[Dataset records]
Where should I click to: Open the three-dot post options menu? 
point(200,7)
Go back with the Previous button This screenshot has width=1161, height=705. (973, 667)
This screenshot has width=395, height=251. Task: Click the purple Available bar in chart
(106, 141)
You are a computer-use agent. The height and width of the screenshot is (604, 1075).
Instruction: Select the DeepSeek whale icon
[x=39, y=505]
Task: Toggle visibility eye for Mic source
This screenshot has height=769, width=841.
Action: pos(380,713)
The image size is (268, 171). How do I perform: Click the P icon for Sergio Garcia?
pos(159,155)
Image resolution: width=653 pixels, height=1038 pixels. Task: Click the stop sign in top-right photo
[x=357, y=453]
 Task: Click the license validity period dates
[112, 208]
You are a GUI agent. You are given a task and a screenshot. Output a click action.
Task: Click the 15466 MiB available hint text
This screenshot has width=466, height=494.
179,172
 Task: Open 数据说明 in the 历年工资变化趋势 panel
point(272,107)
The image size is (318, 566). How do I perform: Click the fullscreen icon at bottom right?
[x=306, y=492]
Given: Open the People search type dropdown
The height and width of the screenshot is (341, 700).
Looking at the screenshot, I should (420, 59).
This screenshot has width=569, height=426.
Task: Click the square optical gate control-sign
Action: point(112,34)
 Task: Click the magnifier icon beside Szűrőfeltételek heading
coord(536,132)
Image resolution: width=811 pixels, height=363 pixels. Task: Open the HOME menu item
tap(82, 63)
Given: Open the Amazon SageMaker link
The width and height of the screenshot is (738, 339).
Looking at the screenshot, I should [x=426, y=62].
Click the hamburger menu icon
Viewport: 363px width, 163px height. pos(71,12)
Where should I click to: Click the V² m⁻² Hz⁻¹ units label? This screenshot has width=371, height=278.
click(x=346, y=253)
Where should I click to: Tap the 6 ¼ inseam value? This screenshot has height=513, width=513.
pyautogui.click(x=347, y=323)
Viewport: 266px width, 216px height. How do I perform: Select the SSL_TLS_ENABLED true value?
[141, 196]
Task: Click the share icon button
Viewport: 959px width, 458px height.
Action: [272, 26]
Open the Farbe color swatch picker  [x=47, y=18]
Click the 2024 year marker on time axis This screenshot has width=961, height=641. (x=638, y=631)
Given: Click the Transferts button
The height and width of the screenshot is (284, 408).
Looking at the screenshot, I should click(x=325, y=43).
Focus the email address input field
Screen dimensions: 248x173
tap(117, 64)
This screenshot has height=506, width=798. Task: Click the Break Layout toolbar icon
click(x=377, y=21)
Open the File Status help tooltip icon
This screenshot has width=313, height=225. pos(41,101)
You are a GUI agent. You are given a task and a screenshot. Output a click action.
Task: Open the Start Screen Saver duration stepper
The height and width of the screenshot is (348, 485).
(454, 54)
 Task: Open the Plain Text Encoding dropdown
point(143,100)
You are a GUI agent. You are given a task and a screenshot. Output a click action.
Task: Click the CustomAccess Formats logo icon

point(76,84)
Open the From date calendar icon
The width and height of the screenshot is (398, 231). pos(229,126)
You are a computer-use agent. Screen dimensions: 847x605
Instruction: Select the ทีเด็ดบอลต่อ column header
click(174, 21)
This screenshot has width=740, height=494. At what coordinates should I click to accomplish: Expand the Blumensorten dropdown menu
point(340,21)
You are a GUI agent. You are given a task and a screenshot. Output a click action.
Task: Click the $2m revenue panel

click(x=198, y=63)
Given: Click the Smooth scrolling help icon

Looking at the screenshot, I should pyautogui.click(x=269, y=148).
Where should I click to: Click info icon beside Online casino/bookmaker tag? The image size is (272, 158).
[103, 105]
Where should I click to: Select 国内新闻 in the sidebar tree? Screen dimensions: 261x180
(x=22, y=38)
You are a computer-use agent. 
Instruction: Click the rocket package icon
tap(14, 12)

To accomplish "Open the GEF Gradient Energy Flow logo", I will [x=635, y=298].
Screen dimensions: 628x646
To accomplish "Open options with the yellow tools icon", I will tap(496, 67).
[/Dataset records]
What you have to do: Find all the lines containing "computer" in the material, then copy them.

Output for this task:
You are a computer-use agent. The height and width of the screenshot is (604, 1075).
You are a computer-use agent. Screen dimensions: 847x605
You are a computer-use agent. 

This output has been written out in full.